With the last word, the Kimberly Joy Christopher mask seemed to slip, and Kimberly Ann Cordayne peeked out from behind it. Bugsy sat across from her, leaning forward to keep from sinking irretrievably into the couch.

“He wanted so badly to be part of the scene,” she said. “He wanted to be free and unfettered by all the old morality that we’d been taught. He wanted to be political. And he just wasn’t. He wanted

…”

She paused, her head tilted as if she were listening to someone. Jesus, maybe. “That’s not fair,” she said. “That’s not true. He didn’t want any of those things. Not really. It was just that the men I was sleeping with back then were all like that. Not just the Radical. There was Jim and Teddy and Gabriel and… I couldn’t make a list, Mr. Tipton. But they were all the same. Young, strong, political, sure of themselves. Mark wanted to be like them.”

“Because he wanted to sleep with you?” Bugsy asked.

“He was a sweet boy,” she said.

Ah, Mark, you poor little geek, Bugsy thought. You wanted to get laid, and you wound up being her best girlfriend. “What about Sprout?” he asked.

“I came back to Mark,” she said. “It was later. I’d followed my chosen path. It led to… very dark places. I was very, very lost back then. I was looking for the light of Christ, and Mark was the nearest thing I knew. He was a good-hearted man. So when I needed a safe haven, I found him.”

“You got married,” Bugsy said. “Got pregnant. Had Sprout.”

“I am a sinner,” she said. “I have confessed myself to the Lord, and he has forgiven me. My sins have been washed from me.” She sounded angry saying it. Like she was talking him into something. Or maybe herself. Kimberly Joy squared her shoulders, her jowly chin raised in defiance if not pride.

“Okay,” Bugsy said. “Good. I mean, good on you with the sin washing and all. But… Sprout?”

“I hated it that I’d been afflicted with a retarded child,” she said. “I found the thought alone repulsive. Do you understand how far I had fallen? God sent me a little girl made from purest love, and I rejected her in my heart.”

“You sure fought like hell for her when it came time for the custody battle,” he said.

“I was angry,” she said. “I was weak, and I hated Mark because he was capable of loving her and I wasn’t. So I made myself believe that I loved her, that I needed her, and I did everything I could to take her from him. And I suppose I succeeded. I wept when they made her a ward of the state, and put me away, too. And Mark.
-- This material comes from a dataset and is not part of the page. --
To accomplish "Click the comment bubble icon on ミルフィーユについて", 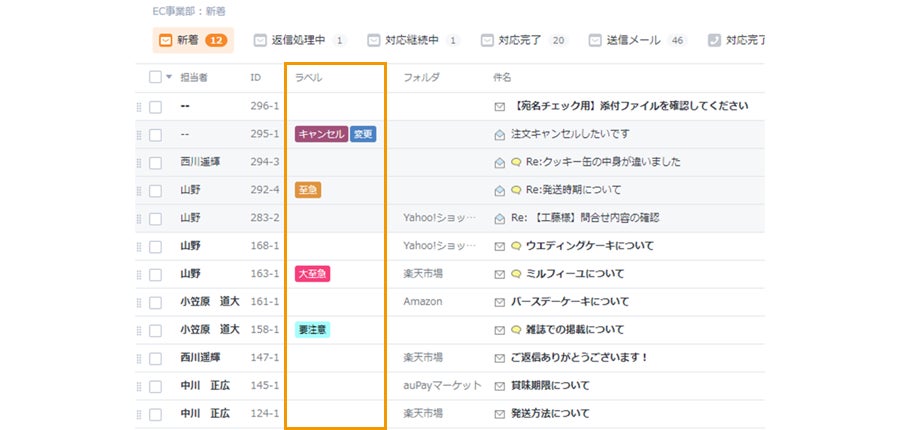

They called Mark an unfit parent because he was involved with the drug scene. And they took her away from him, too. This was all my doing, Mr. Tipton. The drugs, my daughter, Mark’s so-called friends…”

“What about the Radical and Sprout? Why does he care so much about her?”

In the silence, the small wall-mounted heater clicked. The samovar let out a small hiss. Kimberly Joy Christopher looked into his eyes with distress and confusion that told him he had reached something deep within her. When she spoke, her voice was hoarse.

“What the fuck are you talking about?” she said.